To make the pizza dough, pour the warm water into the bowl of a stand mixer. Sprinkle the yeast over the water. Stir and let sit for 5 minutes. Add the flour, then the salt. With the mixer fitted with the hook attachment, mix on medium-low (2nd gear on the KitchenAid) until a ball is formed, about 1 minute. Once all ingredients are incorporated and a ball is formed mix 8 minutes.
Transfer to an oiled bowl. Cover with plastic wrap. Let rise until doubled in size. Turn out onto a floured surface and divide into 4 equal portions. Roll each portion into a ball and place in an oiled container. Cover. Refrigerate at least half an hour before use.
On a floured work surface, stretch the dough thin.
To make chimichurri, combine all ingredients in a small food processor and process to desired consistency.
To make the chimichurri cream cheese, combine 8 oz block smoked cream cheese with chimichurri. Whisk well. Yields 1 1/4 cups - enough for 4 servings.
Build a fire using oak splits in the center of the deck of your Alfa 4 Pizze Wood Fired Oven. When the fire burns down to coals and begins to break down, push the coals off to the left side of the deck. Sweep the deck to clear ash and debis. Feed the fire oak splits to maintain a 600ºF ambient temperature reading.
Season your chicken thighs under and over the skin with Cattleman’s Grill Road House Seasoning. Roll tightly and situate the chicken thighs skin side up.
Place the pan of the Alfa BBQ500 on the deck and scoop coal from the fire into the pan, covering the left half of the pan. Leave the right half of the pan empty of coals. Place the rotating rack on top with the chicken on the indirect half, away from the main fire. Cook for about 7 minutes with the main door open.
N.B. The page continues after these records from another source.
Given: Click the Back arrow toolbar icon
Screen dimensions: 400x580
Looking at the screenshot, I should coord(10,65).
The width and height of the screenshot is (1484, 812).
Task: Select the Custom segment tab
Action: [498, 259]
Spin the rack to place the chicken over direct coals, still cooking with the door open. Cook about 4-5 minutes to brown the bottoms of the chicken, then spin back to indirect. Place the oven door in place to trap the heat inside.
Cook the chicken until the internal temperature reaches 175ºF, about 20 minutes total cook time. Remove the chicken and Afla BBQ500 Cooking Accessory from the oven.
Feed the coal bed a couple of extra splits to bump the oven temperature up to the 700ºF-800ºF range.
Remove skins from the chicken and dice for topping. Shred meat and discard bones.
To build the pizzas, stretch your pizza dough into a long thin oblong shape. Top with the chimichurri smoked cream cheese, shredded chicken and cherry tomatoes.
Transfer the pizza to the deck of the oven with a well floured pizza peel. Cook, turning as need to brown on all sides. Remove from the oven when the bottom is spotted and firm and the crust is browned evenly.
To finish the Wood-Fired Chicken Chimichurri Pizza, toss a couple of cups of baby arugula with a drizzle of Orlando Balsamic Vinegar and toss to coat. Place the dressed greens on top of the pizza. Sprinkle the diced crispy chicken skin over the greens. Slice and serve.